Zur Bewältigung der Covid-19-Pandemie haben Regierung und Parlament am Wochenende einen vier Mrd. Euro schweren Hilfsfonds beschlossen. Dieser wird als "Überschreitungsermächtigung" im Budget eingeplant. Weitere Unterstützungspakete sollen folgen. "Wenn es mehr Geld braucht, wird es mehr geben", sagte Blümel in einer schriftlichen Stellungnahme am Mittwoch. Der Minister spricht von einem "Budget der Krise".

Im Vorjahr haben Bund, Länder, Gemeinden und Sozialversicherungen gemeinsam einen Überschuss von 0,7 Prozent der Wirtschaftsleistung (Bruttoinlandsprodukt/BIP) erzielt. Das kippt nun massiv ins Minus, denn für heuer wird ein Defizit von zumindest 1,0 Prozent erwartet. Wobei das Finanzministerium für die Länder aktuell noch einen Überschuss und für die Gemeinden und Sozialversicherungen ein Nulldefizit einkalkuliert hat. Die Staatsschulden sollen von 70,3 auf 68,2 Prozent des BIP sinken.

Abhängig von Dauer der Krise

Blümel betont allerdings, dass die tatsächliche Höhe des Defizits noch nicht absehbar sei. "Dieses Budget ist eine Momentaufnahme, alles Weitere entscheidet sich mit dem weiteren Verlauf und der Dauer der Krise", so der Finanzminister.
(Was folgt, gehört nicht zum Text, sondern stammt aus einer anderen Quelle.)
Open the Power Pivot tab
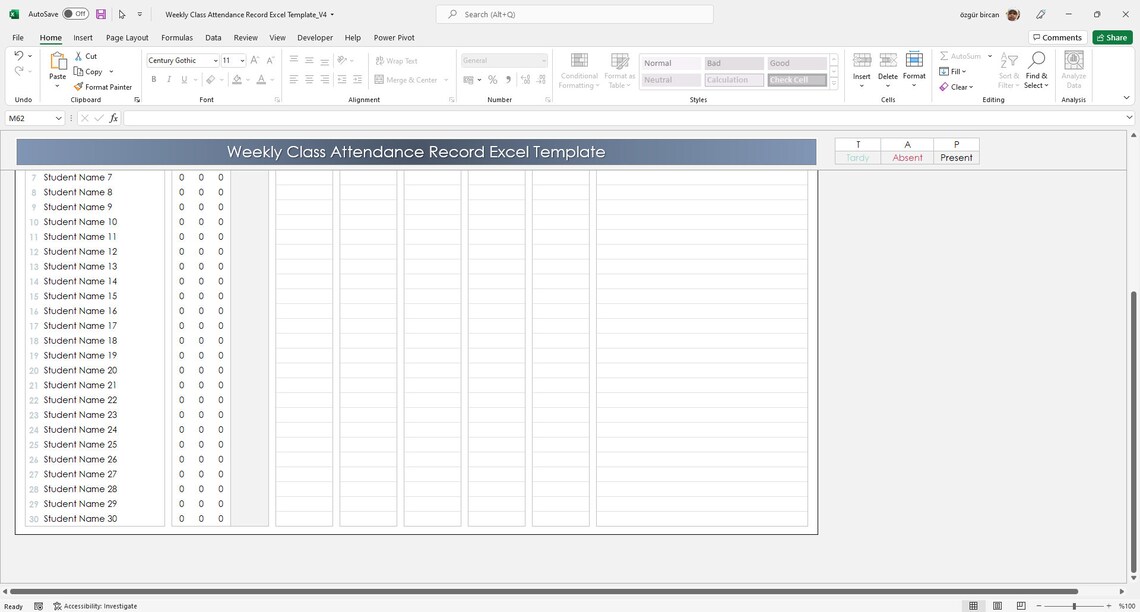 point(393,37)
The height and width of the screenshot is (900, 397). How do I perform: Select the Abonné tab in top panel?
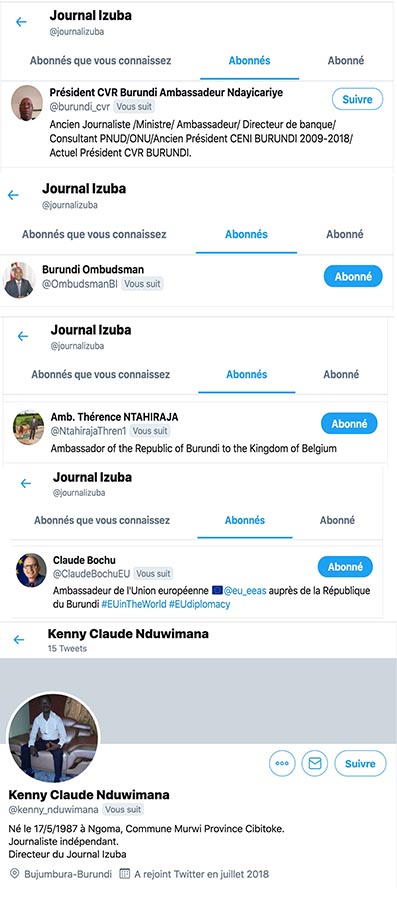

Entscheidend seien aktuell nicht die einzelnen Zahlen, sondern die Hilfe für Menschen und Unternehmen in Österreich.

Ins gesamtstaatliche Defizit einberechnet wurde sowohl der "Krisenbewältigungsfonds" mit vier Mrd. Euro als auch erste Auswirkungen der vom Coronavirus ausgelösten Wirtschaftskrise: die Einnahmenschätzung wurde um 1,1 Mrd. Euro zurückgenommen.

Demnach soll der Bund heuer rund 81,8 Mrd. Euro einnehmen und 82,4 Mrd. Euro ausgeben, was (ohne die zusätzlichen Ausgaben des Krisenfonds) ein administratives Defizit von rund 600 Mio. Euro auf Bundesebene bedeutet. Zum Vergleich: Im Vorjahr hatte der Bund einen Überschuss von 1,5 Mrd. Euro erzielt. Und ab 2021 soll es den Planungen zufolge auch wieder Überschüsse geben.